### WHAT IS BEING ASKED:
Repeat every record exactly, omitting the pictures.

(Data extracted from a collection)
- Opening Delimiter -

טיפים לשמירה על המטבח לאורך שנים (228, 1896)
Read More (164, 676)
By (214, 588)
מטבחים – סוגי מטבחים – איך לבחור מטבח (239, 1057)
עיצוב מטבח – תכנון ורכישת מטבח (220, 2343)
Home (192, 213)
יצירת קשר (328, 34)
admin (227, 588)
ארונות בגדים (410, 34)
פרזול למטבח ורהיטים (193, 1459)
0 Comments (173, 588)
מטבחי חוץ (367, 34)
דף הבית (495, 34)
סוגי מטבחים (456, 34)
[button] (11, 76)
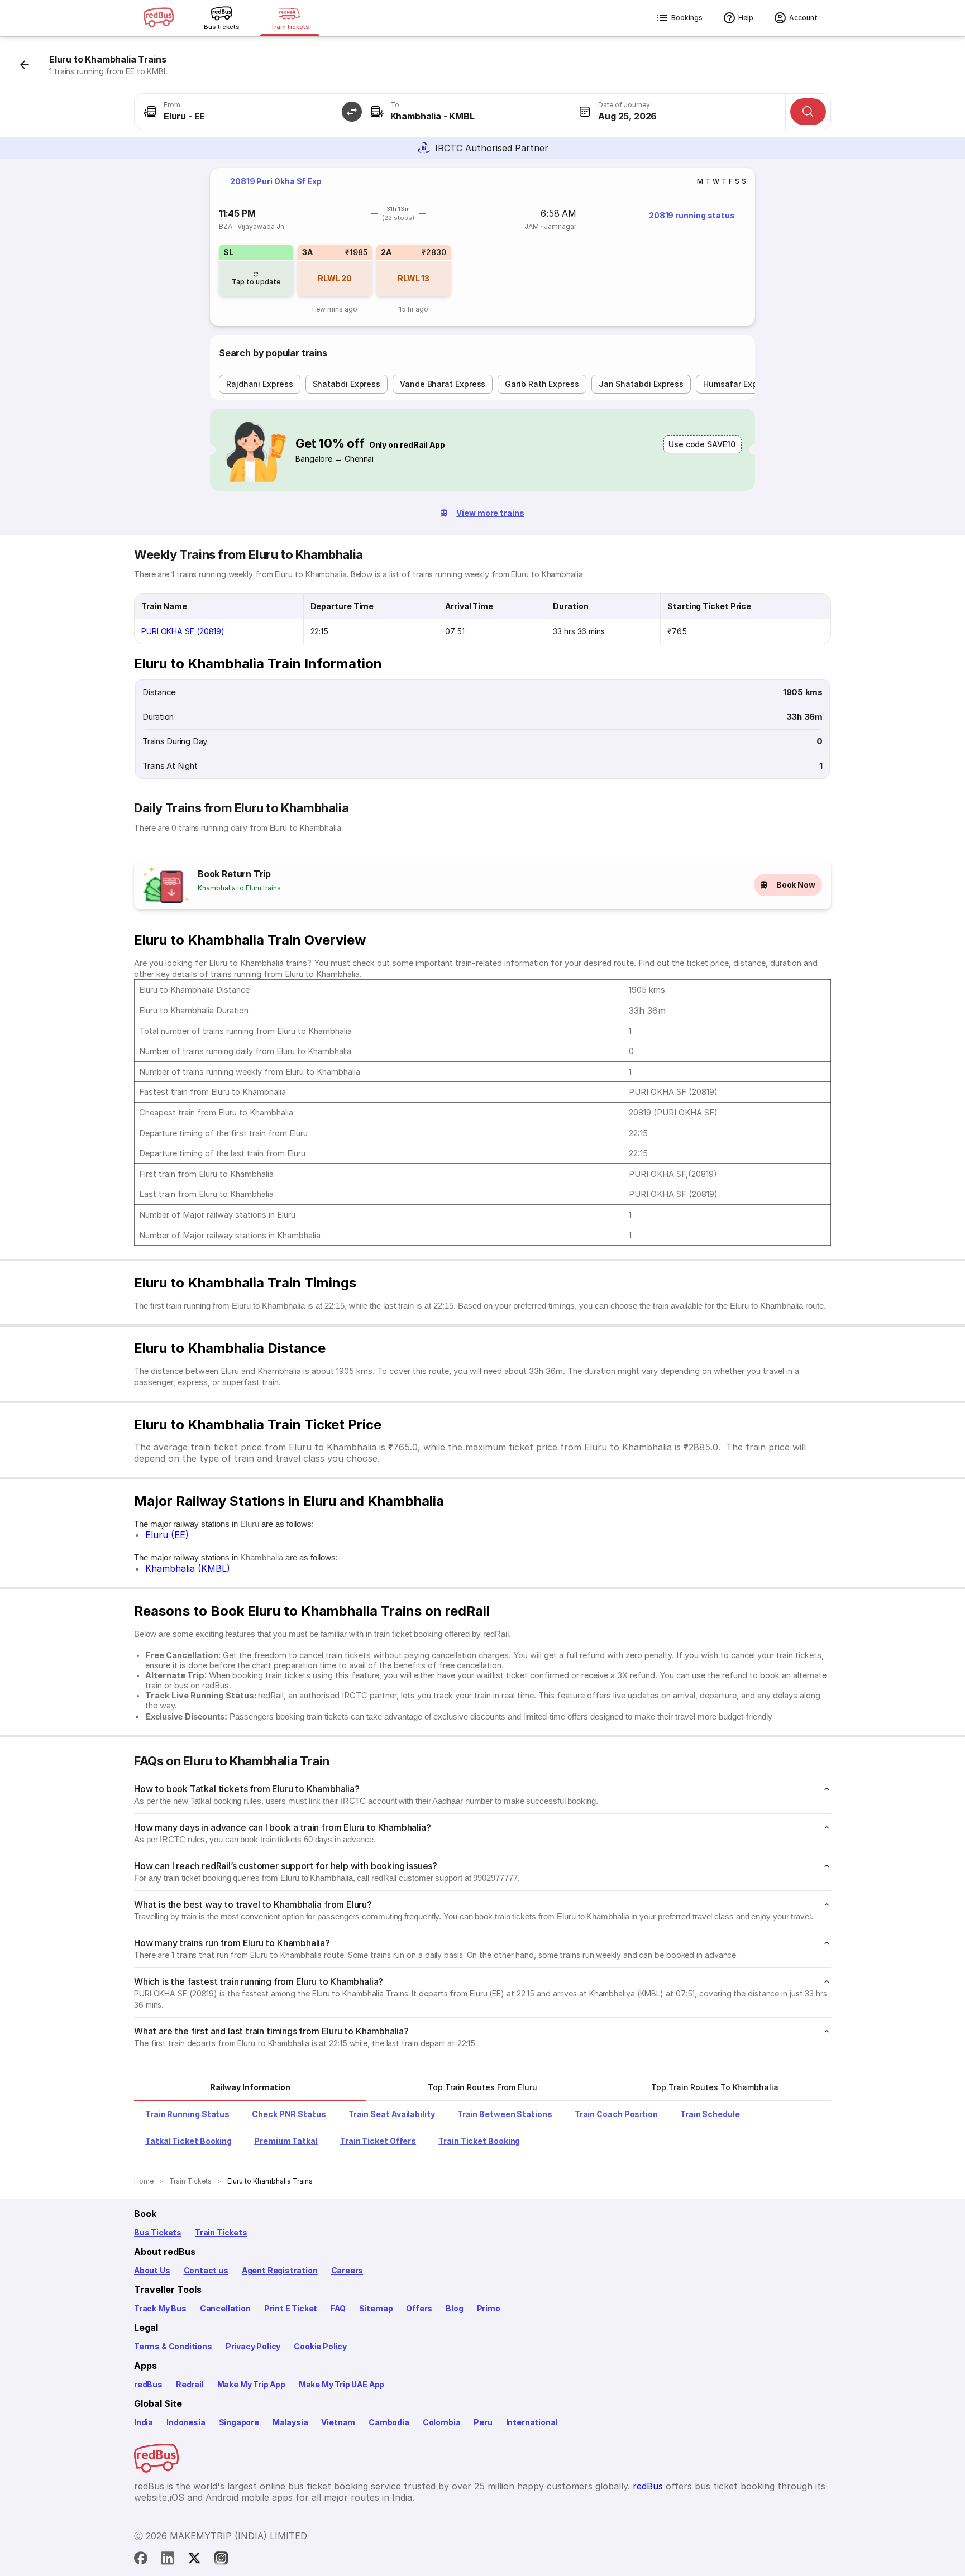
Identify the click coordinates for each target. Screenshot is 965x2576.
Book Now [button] (795, 884)
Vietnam (338, 2422)
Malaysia (290, 2422)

- Closing Delimiter -

### SOLUTION TO THE PROBLEM:
טיפים לשמירה על המטבח לאורך שנים (228, 1896)
Read More (164, 676)
By (214, 588)
מטבחים – סוגי מטבחים – איך לבחור מטבח (239, 1057)
עיצוב מטבח – תכנון ורכישת מטבח (220, 2343)
Home (192, 213)
יצירת קשר (328, 34)
admin (227, 588)
ארונות בגדים (410, 34)
פרזול למטבח ורהיטים (193, 1459)
0 Comments (173, 588)
מטבחי חוץ (367, 34)
דף הבית (495, 34)
סוגי מטבחים (456, 34)
[button] (11, 76)
Identify the click coordinates for each target. Screenshot is 965x2576.
Book Now [button] (795, 884)
Vietnam (338, 2422)
Malaysia (290, 2422)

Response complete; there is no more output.